My answer is the same as Heureka's, I just like to start it a little different.

$$\int_{-1}^1 \frac{1}{\sqrt{1 - x^2}}\;dx$$

I like to start with this little triangle  it wasn't meant to be that big.

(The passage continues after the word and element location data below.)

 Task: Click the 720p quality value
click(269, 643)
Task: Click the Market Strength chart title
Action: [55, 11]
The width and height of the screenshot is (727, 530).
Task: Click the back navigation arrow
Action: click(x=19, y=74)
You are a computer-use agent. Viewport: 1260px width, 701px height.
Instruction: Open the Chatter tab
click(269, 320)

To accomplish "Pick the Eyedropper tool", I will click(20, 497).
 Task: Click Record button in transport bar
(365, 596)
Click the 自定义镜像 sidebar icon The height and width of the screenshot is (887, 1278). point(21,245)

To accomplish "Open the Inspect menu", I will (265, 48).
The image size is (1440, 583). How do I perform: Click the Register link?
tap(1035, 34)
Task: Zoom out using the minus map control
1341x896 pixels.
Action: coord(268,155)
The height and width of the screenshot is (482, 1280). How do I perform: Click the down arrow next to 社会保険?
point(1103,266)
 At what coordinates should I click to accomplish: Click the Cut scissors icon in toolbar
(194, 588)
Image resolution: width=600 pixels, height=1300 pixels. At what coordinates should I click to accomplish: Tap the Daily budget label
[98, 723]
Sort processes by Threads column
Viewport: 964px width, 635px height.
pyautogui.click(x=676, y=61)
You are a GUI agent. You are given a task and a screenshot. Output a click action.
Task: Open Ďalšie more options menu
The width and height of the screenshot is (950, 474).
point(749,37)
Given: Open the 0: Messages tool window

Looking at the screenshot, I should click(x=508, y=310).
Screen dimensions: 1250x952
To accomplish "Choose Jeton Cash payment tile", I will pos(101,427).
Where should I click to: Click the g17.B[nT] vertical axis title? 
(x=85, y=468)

$$cos\theta=\sqrt{1-x^2}\\~\\ sin\theta=x\\ x=\sin\theta\\ \frac{dx}{d\theta}=cos\theta\\ dx=cos\theta\;d\theta\\~\\ When\;\;x=1,\;\;\;\;sin\theta =1\;\;\;\;\;\;\;\;\rightarrow\;\;\;\theta=\frac{\pi}{2}\\ When\;\;x=-1,\;\;\;\;sin\theta =-1\;\;\;\;\rightarrow\;\;\;\theta=\frac{-\pi}{2}\\ SO\\$$

$$\displaystyle \int_{-1}^1 \frac{1}{\sqrt{1 - x^2}}\;dx\\~\\ =\displaystyle \int_{-\frac{\pi}{2}}^{\frac{\pi}{2}}\;\;\; \frac{1}{cos\theta}\;cos\theta\;d\theta\\~\\ =\displaystyle \int_{-\frac{\pi}{2}}^{\frac{\pi}{2}}\;\;\; 1\;d\theta\\~\\ =\left[\theta\right]_{-\frac{\pi}{2}}^{\frac{\pi}{2}}\\~\\ =\frac{\pi}{2}-\;-\frac{\pi}{2}\\~\\ =\pi$$

.
Feb 17, 2016